Ключевые слова: музеи, советское, повседневность, ностальгия, детство, восприятие прошлого.

Adults and children in museums of soviet everyday life

Pavel Kupriyanov

The topic of childhood has an important place in contemporary museums of late- Soviet everyday life (1950-1980s). It can be seen in the message a museum conveys (both in what is shown and what is said) and in its perception by visitors. The topic of the Soviet in a museum nearly always includes the “children” 's component, and sometimes is virtually reduced to it. This paper examines the forms, contexts, and effects of such an “alliance”. The paper is based on the field material obtained in Kolomna, Moscow region, and in some other Russian cities in 2019-2021, and on the data from tourist and museum websites and social network accounts. Analyzing the selected cases, the author observes that the notion of childhood serves as an important frame for the nostalgic perception of the Soviet past for the older generation, and also demonstrates the mechanisms that fulfil this function. Children's perception of expositions varies between two main models -- reconstruction (based on the exoticization of the Soviet) and recycling (involving the reuse of Soviet practices and values). The article points out the lack of data concerning actual children's museum experience and provides the research context for the topic: current trends, discussions and useful theoretical concepts.

Keywords: museum, the Soviet, everyday life, nostalgia, childhood, perception of the past

В декабре 2020 г. на сайте «Российской газеты» был опубликован репортаж о народном музее ретротехники «Капсула времени» в Гатчине. Большую часть репортажа составляет интервью с основателем и директором музея Сергеем Павловым, по-своему весьма показательное. Несмотря на то, что главной темой музея является советская бытовая техника, с первых же слов речь заходит о... детях. Оказывается, что дети -- основной мотив создания музея и его главный адресат:

Хочется, чтобы дети, которые «живут в телефонах», увидели, что было в недалеком прошлом -- 20-30 лет назад, а то и 50 <.> Наша задача -- показать детям недалекое прошлое, и как далеко мы ушли! Почувствуйте, как говорится, разницу между старым и новым, тем, что есть у нас сейчас. (Мазурова 2020).

▶ **Фрагмент данных**:
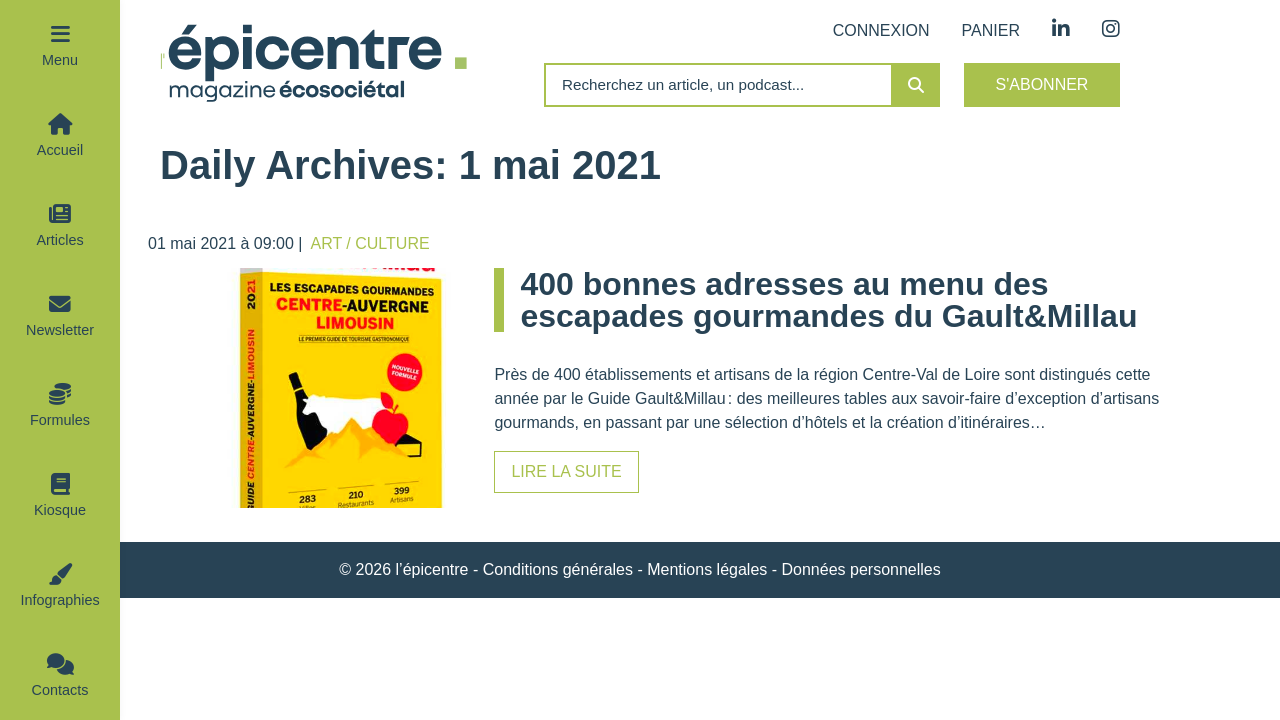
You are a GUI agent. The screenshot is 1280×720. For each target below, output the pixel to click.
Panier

▶ **Задание**: В каком городе находится народный музей ретротехники «Капсула времени», о котором рассказывает текст о музеях советской повседневности?

▶ **Ответ**: В Гатчине.